This code is very hard to understand. N
is surely not a global variable. It is rather a compile time "variable".
The situation you are witnessing is the discrepancy between a global variable and a compile time symbolic value - either defined with EQU
or =
(Quoting from the MASM 6.1 Programmers.Guide.PDF).
You can define symbolic integer constants with either of the data assignment directives, EQU or the equal sign (=). These directives assign values to symbols during assembly, not during program execution. Symbolic constants are used to assign names to constant values. [...]
and
The directives EQU and = have slightly different purposes. Integers defined with the = directive can be redefined with another value in your source code, but those defined with EQU cannot. Once you’ve defined a symbolic constant with the EQU directive, attempting to redefine it generates an error.
So what happens in you code is, that the initial value N=8
- which is output in your first call writeDec
- is changed by the following N=N-2
to N=6
.
Thing is that these symbolic integer constants (defined by =
) are changed linearly with the program definition: so N
will change its value to 6
after its re-definition, linearly!
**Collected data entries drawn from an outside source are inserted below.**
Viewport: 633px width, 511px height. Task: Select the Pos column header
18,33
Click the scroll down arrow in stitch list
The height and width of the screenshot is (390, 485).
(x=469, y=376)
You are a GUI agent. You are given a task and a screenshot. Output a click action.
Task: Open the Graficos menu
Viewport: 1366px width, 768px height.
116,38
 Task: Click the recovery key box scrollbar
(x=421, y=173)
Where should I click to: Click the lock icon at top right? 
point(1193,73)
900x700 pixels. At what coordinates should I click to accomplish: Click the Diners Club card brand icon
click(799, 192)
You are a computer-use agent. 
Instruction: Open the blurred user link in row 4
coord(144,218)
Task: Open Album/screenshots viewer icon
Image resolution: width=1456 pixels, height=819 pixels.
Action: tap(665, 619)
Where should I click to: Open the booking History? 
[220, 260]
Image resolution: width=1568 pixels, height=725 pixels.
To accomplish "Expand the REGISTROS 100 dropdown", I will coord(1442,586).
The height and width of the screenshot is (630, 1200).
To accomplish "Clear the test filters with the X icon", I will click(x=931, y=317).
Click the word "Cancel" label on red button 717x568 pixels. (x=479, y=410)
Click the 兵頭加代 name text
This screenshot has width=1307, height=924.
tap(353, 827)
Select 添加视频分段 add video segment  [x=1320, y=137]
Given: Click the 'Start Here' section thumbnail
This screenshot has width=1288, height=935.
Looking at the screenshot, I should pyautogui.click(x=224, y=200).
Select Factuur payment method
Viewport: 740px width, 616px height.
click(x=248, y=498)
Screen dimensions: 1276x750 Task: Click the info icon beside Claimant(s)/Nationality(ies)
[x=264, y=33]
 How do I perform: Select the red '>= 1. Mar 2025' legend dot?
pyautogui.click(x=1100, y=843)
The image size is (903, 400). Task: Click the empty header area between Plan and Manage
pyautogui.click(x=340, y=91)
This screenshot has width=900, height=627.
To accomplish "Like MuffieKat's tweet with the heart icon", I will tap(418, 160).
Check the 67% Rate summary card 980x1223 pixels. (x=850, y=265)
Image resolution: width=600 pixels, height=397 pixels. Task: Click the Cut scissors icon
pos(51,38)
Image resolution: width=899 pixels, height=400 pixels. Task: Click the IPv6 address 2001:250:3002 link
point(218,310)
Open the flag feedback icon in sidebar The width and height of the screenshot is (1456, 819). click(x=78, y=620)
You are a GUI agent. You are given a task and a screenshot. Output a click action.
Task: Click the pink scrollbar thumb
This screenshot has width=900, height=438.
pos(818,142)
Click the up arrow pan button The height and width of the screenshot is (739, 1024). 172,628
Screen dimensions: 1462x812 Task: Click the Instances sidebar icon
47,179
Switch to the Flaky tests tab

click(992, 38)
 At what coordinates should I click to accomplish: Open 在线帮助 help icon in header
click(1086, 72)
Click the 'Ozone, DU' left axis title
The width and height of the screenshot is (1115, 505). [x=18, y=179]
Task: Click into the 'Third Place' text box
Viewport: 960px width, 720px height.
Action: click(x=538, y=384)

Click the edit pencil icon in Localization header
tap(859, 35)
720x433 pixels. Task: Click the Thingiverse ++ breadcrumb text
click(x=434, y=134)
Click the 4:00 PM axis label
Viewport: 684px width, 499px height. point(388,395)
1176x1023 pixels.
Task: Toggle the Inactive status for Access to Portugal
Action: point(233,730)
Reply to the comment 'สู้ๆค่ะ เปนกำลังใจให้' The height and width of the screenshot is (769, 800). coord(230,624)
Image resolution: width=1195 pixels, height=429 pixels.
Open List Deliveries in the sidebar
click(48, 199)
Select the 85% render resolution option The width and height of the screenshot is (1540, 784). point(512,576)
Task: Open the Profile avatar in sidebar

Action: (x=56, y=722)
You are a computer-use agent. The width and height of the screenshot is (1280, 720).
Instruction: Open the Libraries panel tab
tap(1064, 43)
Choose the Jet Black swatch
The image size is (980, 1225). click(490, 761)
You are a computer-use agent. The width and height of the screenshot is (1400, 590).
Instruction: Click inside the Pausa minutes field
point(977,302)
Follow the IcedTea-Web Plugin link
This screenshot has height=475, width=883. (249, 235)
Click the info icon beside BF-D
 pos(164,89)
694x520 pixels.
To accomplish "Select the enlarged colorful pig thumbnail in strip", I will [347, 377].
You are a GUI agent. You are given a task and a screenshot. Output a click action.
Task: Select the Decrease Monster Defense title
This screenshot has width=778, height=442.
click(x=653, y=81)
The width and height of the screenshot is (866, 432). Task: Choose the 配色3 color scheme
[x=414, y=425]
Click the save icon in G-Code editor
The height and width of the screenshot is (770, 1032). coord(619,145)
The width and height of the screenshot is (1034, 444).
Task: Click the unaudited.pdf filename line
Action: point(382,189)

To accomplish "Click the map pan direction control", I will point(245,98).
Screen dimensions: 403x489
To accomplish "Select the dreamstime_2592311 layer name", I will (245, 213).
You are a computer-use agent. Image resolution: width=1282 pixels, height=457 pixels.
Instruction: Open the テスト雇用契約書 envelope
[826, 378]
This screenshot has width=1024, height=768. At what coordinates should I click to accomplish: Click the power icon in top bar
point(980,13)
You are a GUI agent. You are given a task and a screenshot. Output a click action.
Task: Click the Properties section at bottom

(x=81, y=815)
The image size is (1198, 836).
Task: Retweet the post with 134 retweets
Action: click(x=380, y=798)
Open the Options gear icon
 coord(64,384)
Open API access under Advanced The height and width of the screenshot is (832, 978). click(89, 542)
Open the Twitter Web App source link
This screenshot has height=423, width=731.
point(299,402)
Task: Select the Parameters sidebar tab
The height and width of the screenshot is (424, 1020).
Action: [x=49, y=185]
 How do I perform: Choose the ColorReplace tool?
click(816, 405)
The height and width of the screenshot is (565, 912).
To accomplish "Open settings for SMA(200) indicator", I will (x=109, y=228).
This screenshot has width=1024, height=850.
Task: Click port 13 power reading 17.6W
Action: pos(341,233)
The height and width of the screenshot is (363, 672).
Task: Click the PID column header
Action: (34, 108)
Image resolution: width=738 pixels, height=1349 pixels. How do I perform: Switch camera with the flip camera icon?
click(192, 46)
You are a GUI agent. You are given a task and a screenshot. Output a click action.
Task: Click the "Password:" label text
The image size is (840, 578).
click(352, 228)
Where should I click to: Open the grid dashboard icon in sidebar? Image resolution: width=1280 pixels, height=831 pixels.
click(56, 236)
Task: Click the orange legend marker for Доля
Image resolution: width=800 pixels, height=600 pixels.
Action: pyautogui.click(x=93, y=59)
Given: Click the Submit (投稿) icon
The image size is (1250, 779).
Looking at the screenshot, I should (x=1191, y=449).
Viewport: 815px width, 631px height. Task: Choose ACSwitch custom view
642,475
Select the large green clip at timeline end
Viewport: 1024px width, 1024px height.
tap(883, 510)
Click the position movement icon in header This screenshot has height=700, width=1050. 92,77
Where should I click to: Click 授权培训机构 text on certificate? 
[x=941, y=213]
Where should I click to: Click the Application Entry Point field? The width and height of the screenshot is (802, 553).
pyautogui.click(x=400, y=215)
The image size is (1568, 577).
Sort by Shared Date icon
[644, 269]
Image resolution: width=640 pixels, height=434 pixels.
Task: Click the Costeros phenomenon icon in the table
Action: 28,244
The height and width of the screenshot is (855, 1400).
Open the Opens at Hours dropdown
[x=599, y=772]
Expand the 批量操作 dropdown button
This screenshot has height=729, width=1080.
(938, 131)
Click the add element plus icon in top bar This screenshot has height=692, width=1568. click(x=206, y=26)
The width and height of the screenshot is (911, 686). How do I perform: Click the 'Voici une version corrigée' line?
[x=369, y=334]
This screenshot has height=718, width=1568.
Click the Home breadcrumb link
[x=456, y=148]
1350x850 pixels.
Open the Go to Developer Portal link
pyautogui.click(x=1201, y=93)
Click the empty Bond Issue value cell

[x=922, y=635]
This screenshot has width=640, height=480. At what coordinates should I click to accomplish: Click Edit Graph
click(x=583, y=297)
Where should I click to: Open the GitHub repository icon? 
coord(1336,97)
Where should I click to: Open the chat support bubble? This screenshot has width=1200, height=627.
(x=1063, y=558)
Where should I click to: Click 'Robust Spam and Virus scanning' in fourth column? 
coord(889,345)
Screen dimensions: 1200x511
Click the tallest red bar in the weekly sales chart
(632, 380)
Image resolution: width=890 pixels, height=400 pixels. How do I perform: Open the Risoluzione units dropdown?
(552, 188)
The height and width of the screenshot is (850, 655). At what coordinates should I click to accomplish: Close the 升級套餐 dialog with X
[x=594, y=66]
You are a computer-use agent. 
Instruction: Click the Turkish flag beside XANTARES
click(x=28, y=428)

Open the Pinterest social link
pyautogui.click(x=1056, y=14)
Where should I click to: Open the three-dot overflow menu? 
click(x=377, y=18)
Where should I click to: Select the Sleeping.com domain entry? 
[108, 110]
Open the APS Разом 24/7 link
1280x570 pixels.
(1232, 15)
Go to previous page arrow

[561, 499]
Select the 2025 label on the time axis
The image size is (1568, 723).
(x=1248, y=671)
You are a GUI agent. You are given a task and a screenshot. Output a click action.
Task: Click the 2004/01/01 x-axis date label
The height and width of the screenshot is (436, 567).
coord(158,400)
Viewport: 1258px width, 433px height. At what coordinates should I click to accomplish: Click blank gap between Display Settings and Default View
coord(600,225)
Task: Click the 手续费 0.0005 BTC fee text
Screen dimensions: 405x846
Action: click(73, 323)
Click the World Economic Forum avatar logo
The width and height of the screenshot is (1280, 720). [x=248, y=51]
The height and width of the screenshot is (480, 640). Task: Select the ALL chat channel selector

The value is (re)defined in relation to the linear program definition; and not the program flow, which will be determined at run-time.
So you have a loop in your program flow, but a sequence in your program definition! (Your source code is a linear text file.) So once N
was changed the first time by N=N-2
in the linear program definition at compile time, it won't be changed again, because this change would have to happen at run-time.